Around ten thousand enemies were killed, those surviving the battle being put to the sword by the furious soldiers in spite of Caesar's repeated orders to spare them, which were ignored. Plutarch reports that according to some sources Caesar had an epileptic seizure just before he ordered his lines forward, causing confusion and orders to be disobeyed.

==Aftermath==
Scipio, Labienus, Juba, Afranius and Petreius managed to escape from their defeat at the Battle of Thapsus. Labienus, with Sextus Pompeius and Varus, fled to Gnaeus Pompeius who was raising forces on the Iberian Peninsula. Afranius and Faustus Cornelius Sulla (Sulla's surviving son) collected several survivors and started to pillage eastern Mauretania (its king had sided with Caesar). They were caught by Publius Sittius (a Roman mercenary commander working for king Bocchus II, the king of eastern Mauretania, and an ally of Caesar) and were executed a few days later. Juba and Petreius fled to Numidia, but with Sittius closing in on them (Sittius had defeated the Numidian army under Suburra) they decided to commit suicide by dueling each other so they could die in an honorable way; Juba managed to kill Petreius in the duel and then had a slave kill him according to De Bello Africo, which is a Latin work continuing Julius Caesar's accounts of his campaigns against his Republican enemies in the province of Africa. Following the battle, Caesar renewed the siege of Thapsus, which eventually fell. He then proceeded to Utica, where Cato was garrisoned. On news of the defeat of his allies, Cato committed suicide. Caesar was upset by this and is reported by Plutarch to have said: "Cato, I must grudge you your death, as you grudged me the honour of saving your life." Scipio also tried to escape to Roman Hispania; he gathered a small fleet and the remaining Optimate leadership around him and set sail for the Iberian Peninsula. Bad weather forced them to return to the African coast, where they were caught off Hippo Regius by Sittius and his fleet. After losing the subsequent naval engagement Scipio also committed suicide by stabbing himself with his sword.

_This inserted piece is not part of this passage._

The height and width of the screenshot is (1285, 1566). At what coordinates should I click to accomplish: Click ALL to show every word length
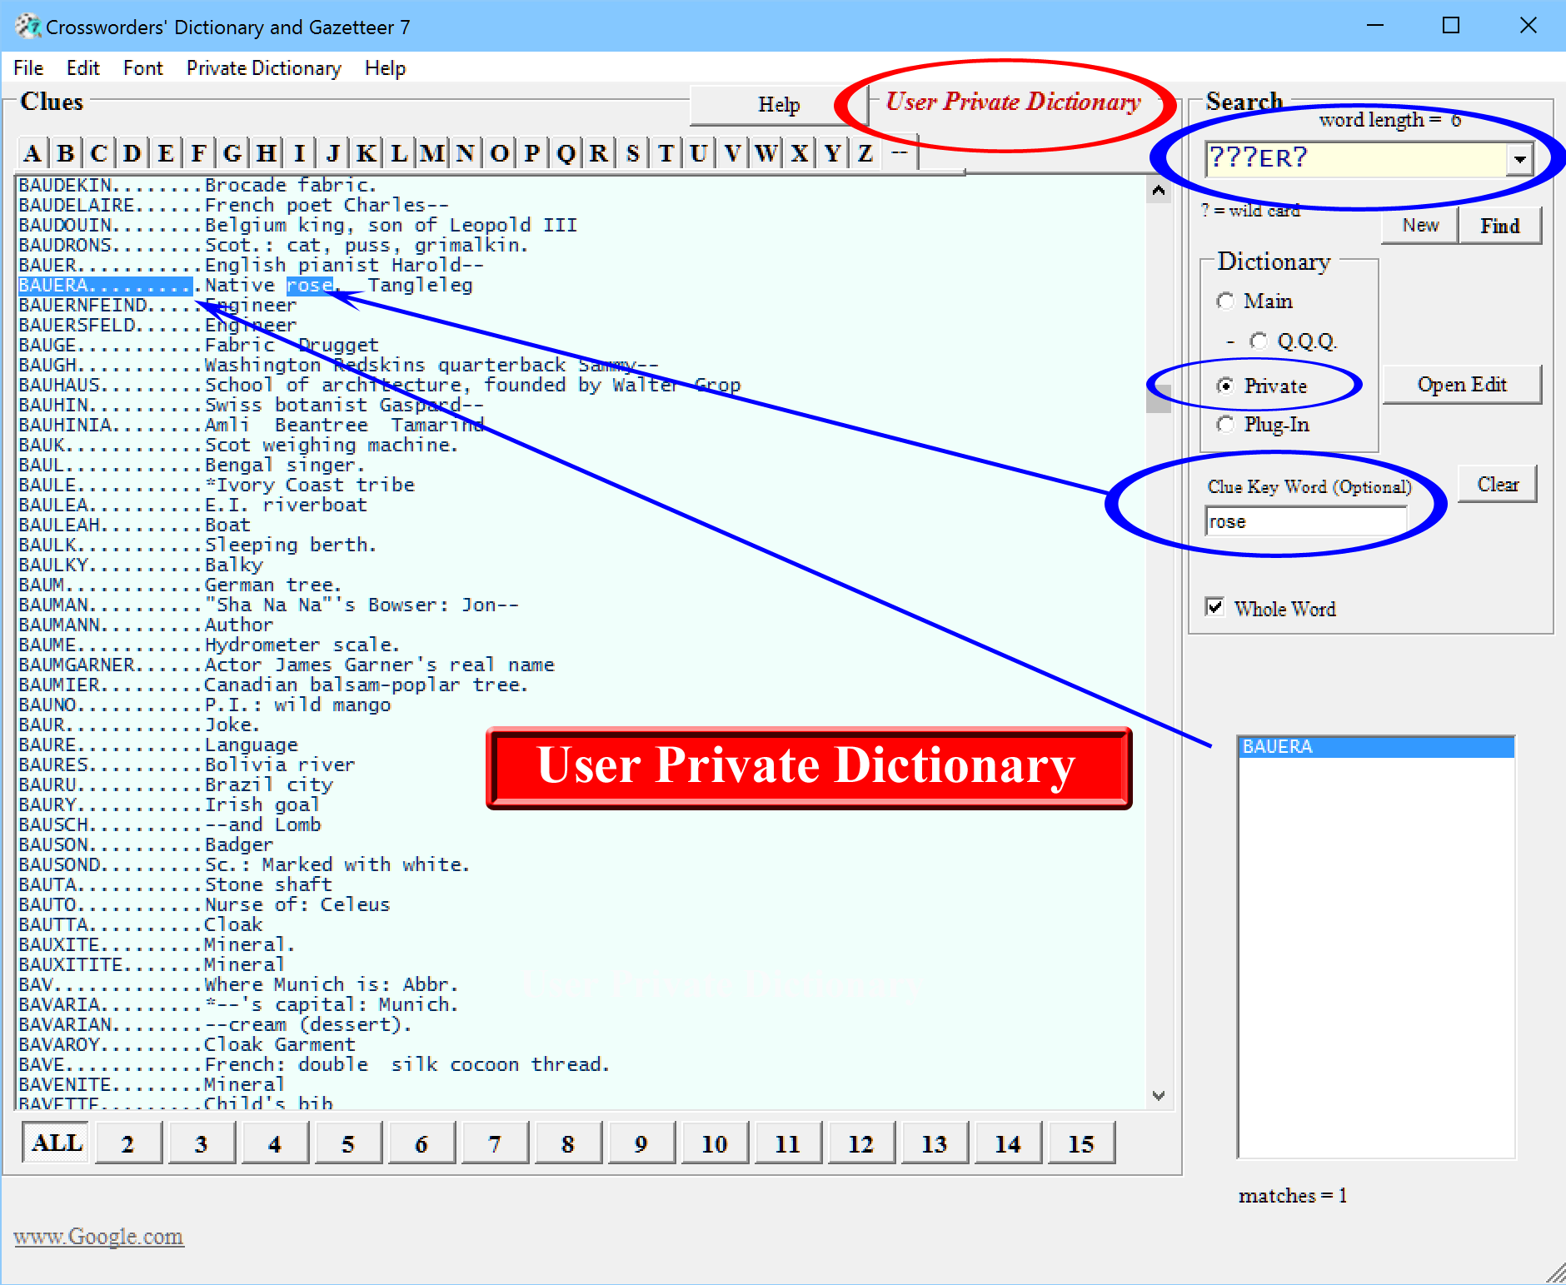(53, 1143)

The battle preceded peace in Africa—Caesar pulled out and returned to Rome on July 25 of the same year. However, Caesar's opposition was not done yet; Titus Labienus, the sons of Pompey, Varus and several others managed to gather another army in Baetica in Hispania Ulterior. The civil war was not finished, and the Battle of Munda would soon follow. The Battle of Thapsus is generally regarded as marking the last large scale use of war elephants in the West.